Work required: Copy the material below line for line, without changing anything.

Record extracts:
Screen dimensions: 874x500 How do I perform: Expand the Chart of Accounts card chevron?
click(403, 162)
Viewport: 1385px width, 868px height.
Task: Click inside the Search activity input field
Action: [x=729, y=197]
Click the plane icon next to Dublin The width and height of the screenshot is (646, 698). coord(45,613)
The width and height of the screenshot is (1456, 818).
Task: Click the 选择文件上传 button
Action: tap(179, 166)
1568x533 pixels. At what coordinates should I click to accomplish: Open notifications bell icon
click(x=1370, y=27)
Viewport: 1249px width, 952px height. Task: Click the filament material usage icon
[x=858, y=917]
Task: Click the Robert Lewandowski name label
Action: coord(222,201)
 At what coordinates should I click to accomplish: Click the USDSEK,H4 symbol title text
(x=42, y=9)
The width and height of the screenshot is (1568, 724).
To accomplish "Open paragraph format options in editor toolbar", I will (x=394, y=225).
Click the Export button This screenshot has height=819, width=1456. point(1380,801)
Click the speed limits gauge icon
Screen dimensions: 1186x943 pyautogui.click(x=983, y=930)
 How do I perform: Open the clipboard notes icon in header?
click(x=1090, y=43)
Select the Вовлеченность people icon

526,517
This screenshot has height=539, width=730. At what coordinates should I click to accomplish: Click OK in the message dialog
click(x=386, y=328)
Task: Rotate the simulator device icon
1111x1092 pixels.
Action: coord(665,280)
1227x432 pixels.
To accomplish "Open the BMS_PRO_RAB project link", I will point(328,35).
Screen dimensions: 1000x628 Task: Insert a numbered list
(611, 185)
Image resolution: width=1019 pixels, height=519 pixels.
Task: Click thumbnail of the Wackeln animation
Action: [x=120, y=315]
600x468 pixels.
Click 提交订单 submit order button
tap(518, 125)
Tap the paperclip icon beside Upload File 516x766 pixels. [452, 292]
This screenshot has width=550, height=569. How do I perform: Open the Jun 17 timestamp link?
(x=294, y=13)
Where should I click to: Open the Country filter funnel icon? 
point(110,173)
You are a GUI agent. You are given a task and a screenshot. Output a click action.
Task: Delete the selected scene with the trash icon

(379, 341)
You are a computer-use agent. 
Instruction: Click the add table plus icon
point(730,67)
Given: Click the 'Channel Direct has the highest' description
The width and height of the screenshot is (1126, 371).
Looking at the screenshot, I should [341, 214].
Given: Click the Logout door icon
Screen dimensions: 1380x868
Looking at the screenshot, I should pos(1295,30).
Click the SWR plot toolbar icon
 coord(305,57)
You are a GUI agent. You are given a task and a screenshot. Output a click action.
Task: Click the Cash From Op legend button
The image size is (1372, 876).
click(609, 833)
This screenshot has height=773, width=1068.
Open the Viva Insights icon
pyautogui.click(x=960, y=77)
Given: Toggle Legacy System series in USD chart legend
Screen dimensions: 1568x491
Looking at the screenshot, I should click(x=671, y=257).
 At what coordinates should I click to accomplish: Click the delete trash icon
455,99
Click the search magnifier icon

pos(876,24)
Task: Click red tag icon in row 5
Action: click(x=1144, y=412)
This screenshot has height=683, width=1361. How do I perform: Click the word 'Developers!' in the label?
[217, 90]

Exercise output:
Screen dimensions: 874x500 How do I perform: Expand the Chart of Accounts card chevron?
click(403, 162)
Viewport: 1385px width, 868px height.
Task: Click inside the Search activity input field
Action: [x=729, y=197]
Click the plane icon next to Dublin The width and height of the screenshot is (646, 698). coord(45,613)
The width and height of the screenshot is (1456, 818).
Task: Click the 选择文件上传 button
Action: tap(179, 166)
1568x533 pixels. At what coordinates should I click to accomplish: Open notifications bell icon
click(x=1370, y=27)
Viewport: 1249px width, 952px height. Task: Click the filament material usage icon
[x=858, y=917]
Task: Click the Robert Lewandowski name label
Action: coord(222,201)
 At what coordinates should I click to accomplish: Click the USDSEK,H4 symbol title text
(x=42, y=9)
The width and height of the screenshot is (1568, 724).
To accomplish "Open paragraph format options in editor toolbar", I will (x=394, y=225).
Click the Export button This screenshot has height=819, width=1456. point(1380,801)
Click the speed limits gauge icon
Screen dimensions: 1186x943 pyautogui.click(x=983, y=930)
 How do I perform: Open the clipboard notes icon in header?
click(x=1090, y=43)
Select the Вовлеченность people icon

526,517
This screenshot has height=539, width=730. At what coordinates should I click to accomplish: Click OK in the message dialog
click(x=386, y=328)
Task: Rotate the simulator device icon
1111x1092 pixels.
Action: coord(665,280)
1227x432 pixels.
To accomplish "Open the BMS_PRO_RAB project link", I will point(328,35).
Screen dimensions: 1000x628 Task: Insert a numbered list
(611, 185)
Image resolution: width=1019 pixels, height=519 pixels.
Task: Click thumbnail of the Wackeln animation
Action: [x=120, y=315]
600x468 pixels.
Click 提交订单 submit order button
tap(518, 125)
Tap the paperclip icon beside Upload File 516x766 pixels. [452, 292]
This screenshot has width=550, height=569. How do I perform: Open the Jun 17 timestamp link?
(x=294, y=13)
Where should I click to: Open the Country filter funnel icon? 
point(110,173)
You are a GUI agent. You are given a task and a screenshot. Output a click action.
Task: Delete the selected scene with the trash icon

(379, 341)
You are a computer-use agent. 
Instruction: Click the add table plus icon
point(730,67)
Given: Click the 'Channel Direct has the highest' description
The width and height of the screenshot is (1126, 371).
Looking at the screenshot, I should [341, 214].
Given: Click the Logout door icon
Screen dimensions: 1380x868
Looking at the screenshot, I should pos(1295,30).
Click the SWR plot toolbar icon
 coord(305,57)
You are a GUI agent. You are given a task and a screenshot. Output a click action.
Task: Click the Cash From Op legend button
The image size is (1372, 876).
click(609, 833)
This screenshot has height=773, width=1068.
Open the Viva Insights icon
pyautogui.click(x=960, y=77)
Given: Toggle Legacy System series in USD chart legend
Screen dimensions: 1568x491
Looking at the screenshot, I should click(x=671, y=257).
 At what coordinates should I click to accomplish: Click the delete trash icon
455,99
Click the search magnifier icon

pos(876,24)
Task: Click red tag icon in row 5
Action: click(x=1144, y=412)
This screenshot has height=683, width=1361. How do I perform: Click the word 'Developers!' in the label?
[217, 90]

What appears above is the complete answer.